Yo me enfrentaba a la realidad de que, a pesar de que hacemos del luto un evento comunal, dejamos que las personas sientan la pérdida solas.
Cuando salí de mi habitación ese primer día después del funeral de mi madre, ajusté mis ojos a la luz y escuché voces. Aunque dormí la mayor parte del día y los últimos de mis amigos acababan de irse, mis amigos Sheleda y Pierre se quedaron un día más. No querían que yo me quedara sola en la casa el día posterior al entierro. Más tarde esa noche, fuimos al cine local de 3 dólares para ver a Daniel Craig como James Bond en Spectre y comimos hamburguesas en el sitio de culto de Carolina del Norte, Cook-Out. Yo me habría quedado en la cama todo el día; en cambio, ellos intentaron encontrar una forma de traer una pizca de felicidad a mi mundo. No sabían que después compraría Spectre y la vería en varias ocasiones para acordarme de ese día.
Después de volver a mi casa, me metí de nuevo a mi cama sabiendo que no importaba cuando fuera a salir de nuevo. No estaría sola. Están los que se quedaron. Son amigos que condujeron hasta mi casa a verme cuando no me escuchaba bien o no había respondido llamadas o mensajes. Están los mentores que orquestaron mi cuidado a millas de distancia. Están los familiares que dejaron todo para viajar a Nueva Jersey para asegurarse de que, cuando eventualmente fui hospitalizada por depresión, no viviera el trauma sola. Nunca estuve sola.

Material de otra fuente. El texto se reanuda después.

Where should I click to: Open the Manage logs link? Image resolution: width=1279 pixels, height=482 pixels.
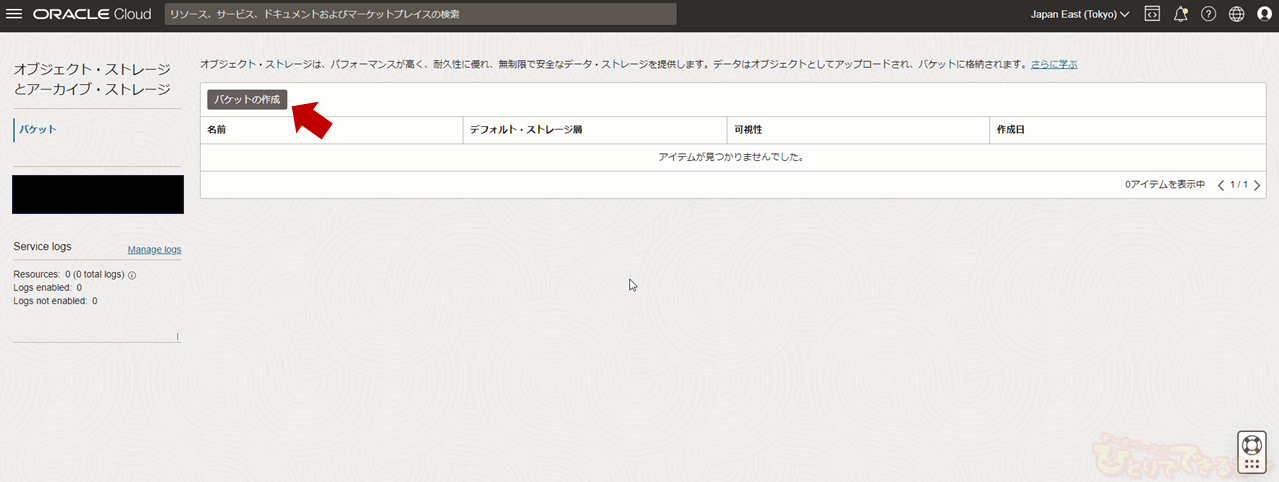click(x=154, y=249)
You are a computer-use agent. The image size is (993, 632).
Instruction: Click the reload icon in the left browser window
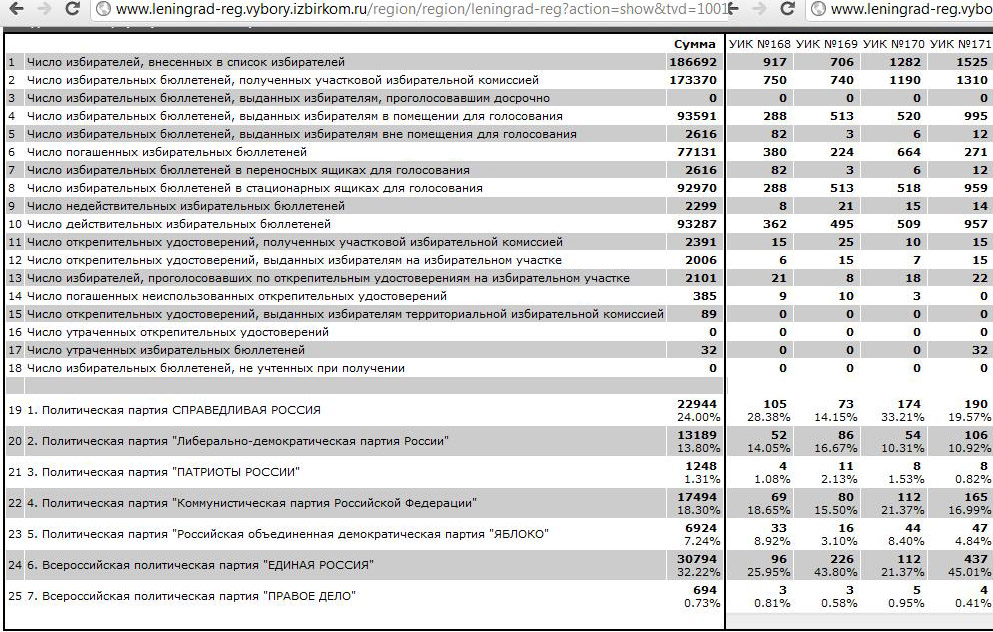pos(72,9)
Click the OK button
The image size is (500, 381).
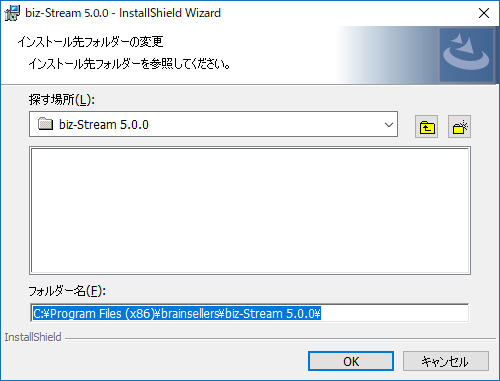(351, 361)
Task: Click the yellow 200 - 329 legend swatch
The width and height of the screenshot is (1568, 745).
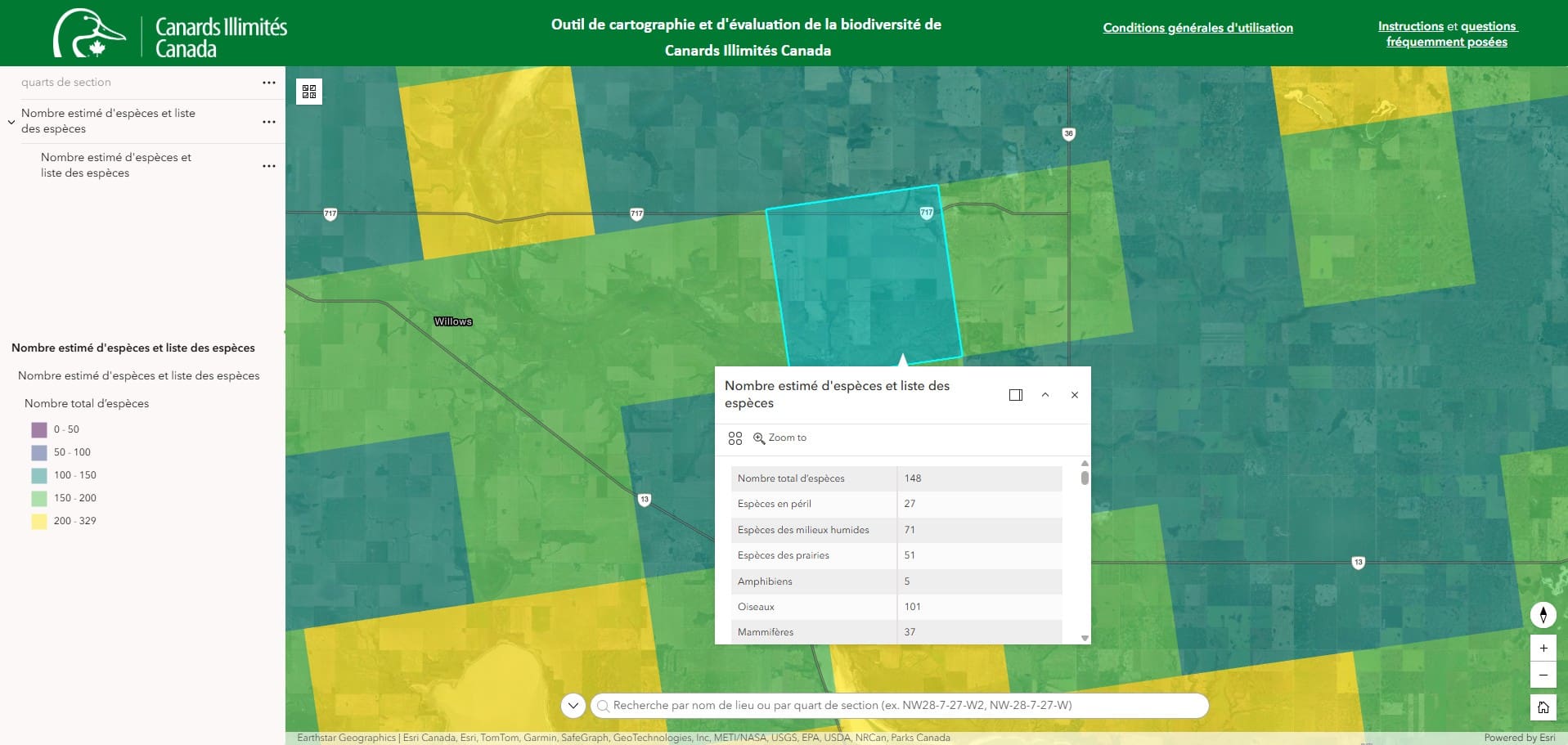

Tres años después, los pensamientos de ese día todavía me provocan pesadez. Ese día marcó el comienzo de la intensa revelación que controló mi vida por los siguientes tres años. La muerte de mi madre me dejó completamente deshecha, y no intenté ocultarlo. Ya era suficiente con intentar sobrevivir a cada día; no podía hacer eso siendo deshonesta.
Cada aspecto de mi vida resultó afectado. Si recibía un mensaje de texto o una llamada, inmediatamente entraba en pánico pensando que eran malas noticias. Para resolver ese problema, mi teléfono estuvo en modo "No molestar" por seis meses. Enfocarme en el trabajo era imposible. Ya no sabía nada de nada. Nada tenía sentido. Mis movimientos eran restringidos; mi respiración estaba afectada. No sabía cómo sobrevivir en un mundo sin la persona que me enseñó a vivir y amar y perdonar y sobrevivir. No sabía como vivir sin el arquetipo de mi propio ser, mi alegría.
Y aún así, hay algo acerca de ese día —el día del entierro de mi madre— que de alguna manera me dio licencia para enfrentar los días que vendrían después. Después pensaría en ese día, y en el cuidado de mis amigos, para recordarme a mí misma que, en medio de profunda oscuridad, podía escoger la luz. La mentira de las grandes pérdidas es que nada permanece. Pero no lo perdemos todo. Hay algo que lucha para quedarse, lucha para vivir. Y cuando nos apoyamos en eso, incluso si solo es por un momento, podemos ver la recompensa que todavía tenemos en esta vida tan fracturada.
Aunque escoja quedarme en la cama con las luces apagadas y las persianas cerradas o ver películas y comer hamburguesas con amigos, ya he hecho lo que nunca creí que sería capaz de hacer: le dije adiós a mi madre, y nada nunca será más difícil que eso. De alguna manera, eso me dio una paz empoderadora.